Conférences

Groupe Bourbon, situation et perspectives de l’activité de services maritimes offshore

Christian Lefèvre
Directeur général et administrateur du groupe Bourbon

Le 14-12-2016

M. Christian Lefèvre, conférencier de ce jour, est présenté par Edouard Berlet, président de la section Droit et économie. M. Lefèvre, diplômé de l’Ecole de la Marine marchande, a fait toute sa carrière chez Bourbon où il a été successivement officier, chef mécanicien et capitaine de navire offshore, chef des agences du Gabon puis du Cameroun. Par la suite il a occupé des postes de direction des services de Bourbon offshore surf, avant d’être promu directeur général et administrateur.

Le groupe Bourbon, né à l’île de la Réunion en 1948, accru par achat de la compagnie de remorquage portuaire Chambon active à Marseille depuis 1873, a un chiffre d’affaires pour 2015 de 1,437 milliards d’euros. Il emploie 9 998 collaborateurs appartenant à 88 nationalités et relevant de 34 filiales opérationnelles ; il dispose de 512 navires dont la moyenne d’âge est de 7,3 ans. D’abord spécialisé dans le transport des produits agro-alimentaires, il est devenu à partir de 2000 un conglomérat de trois activités, l’agro-alimentaire (21 %), la distribution (52 %) et les services maritimes (27 %), et depuis 2005, troisième évolution majeure, il est spécialisé dans les services maritimes à l’offshore pétrolier avec une division en deux départements. Le premier est la gestion de la marine de service avec le ravitaillement, le remorquage, l’ancrage et le positionnement des installations, ainsi que le transport du personnel. Le second assure les activités sous-marines, c’est-à-dire l’inspection, la maintenance et la réparation des infrastructures.

### LIGNES DE DONNÉES
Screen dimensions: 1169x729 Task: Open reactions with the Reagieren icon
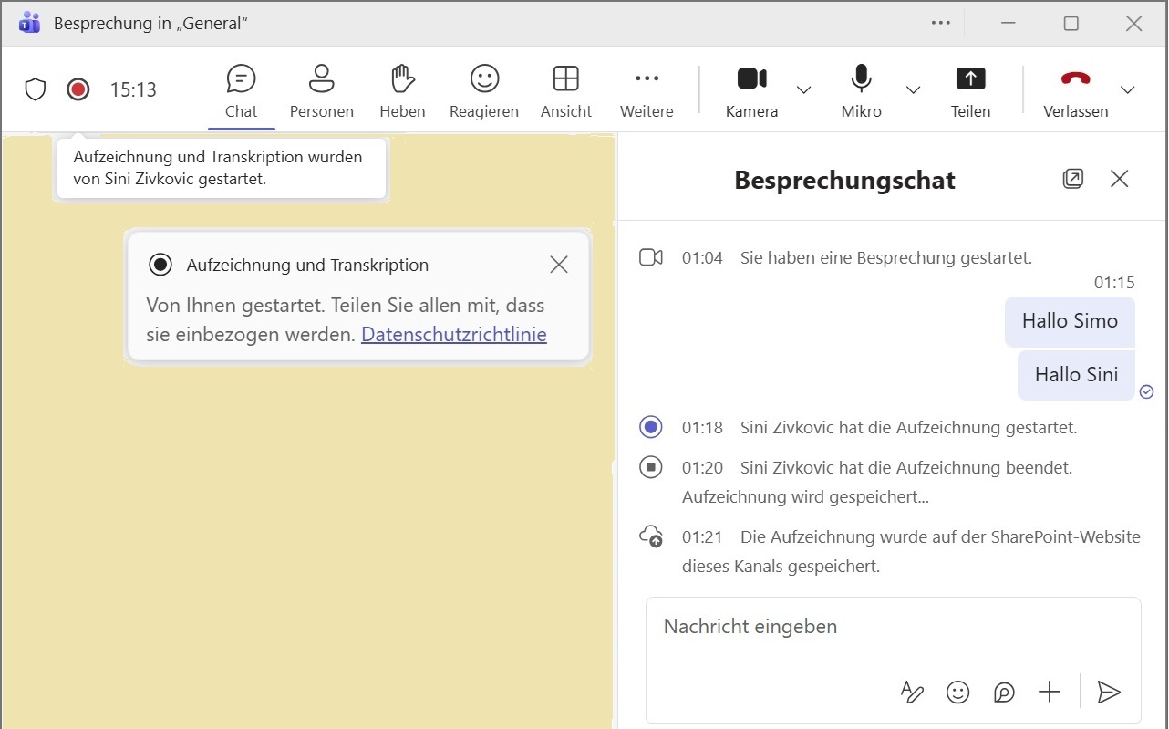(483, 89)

--

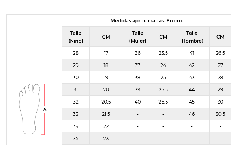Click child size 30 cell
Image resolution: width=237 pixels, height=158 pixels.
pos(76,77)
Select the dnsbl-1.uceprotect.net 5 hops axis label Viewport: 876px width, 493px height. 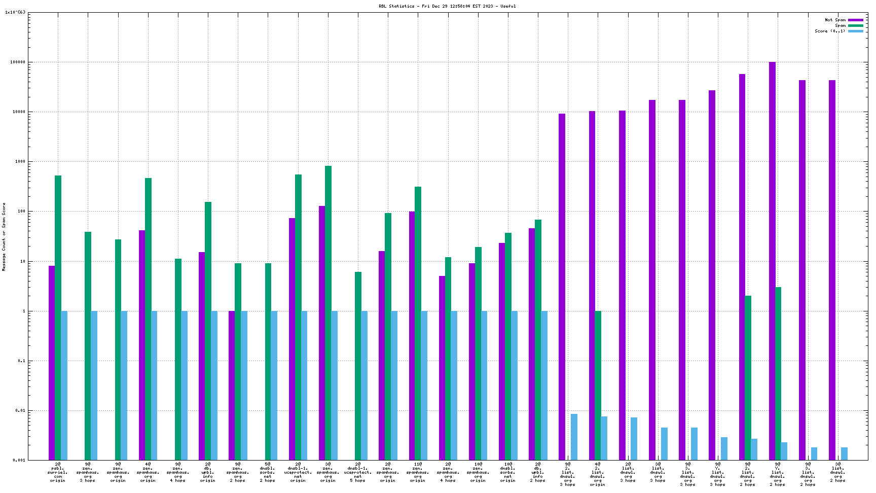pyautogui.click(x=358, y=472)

### CONSIGNE A
Selon le texte fourni sur le groupe Bourbon, en quelle année et où le groupe est-il né ?
### CONSIGNE B
Dans le texte fourni sur le groupe Bourbon, quelles sont les trois activités du conglomérat formé à partir de 2000, avec la part de chacune ?
### CONSIGNE C
Poursuivez le texte fourni sur le groupe Bourbon à partir de sa dernière phrase.

### RÉPONSE RÉDIGÉE A
Il est né en 1948, à l'île de la Réunion.

### RÉPONSE RÉDIGÉE B
- l'agro-alimentaire (21 %)
- la distribution (52 %)
- les services maritimes (27 %)

### RÉPONSE RÉDIGÉE C
Une installation pétrolière offshore est active pendant une trentaine d’années en moyenne et fait appel successivement à divers métiers. La période d’exploration par sismique puis par forage d’exploration se poursuit durant un ou deux ans ; elle est suivie par une période de forage des puits de production et d’injection d’eau ou de gaz accompagnée de la construction d’installations sous-marines et de surface de trois à cinq ans. Les premiers forages ont été effectués entre 150 et 200 mètres avec des installations posées sur la plate-forme continentale, puis on est passé entre 1 000 et 1 500 m avec des appareils ancrés, et maintenant autour de 3 000 m avec un positionnement dynamique. La même évolution est suivie par les appareils de production dont l’activité et la maintenance sont assurés durant une période de 20 à 25 ans. La déconstruction, surtout pratiquée en mer du Nord, demande à peu près une année.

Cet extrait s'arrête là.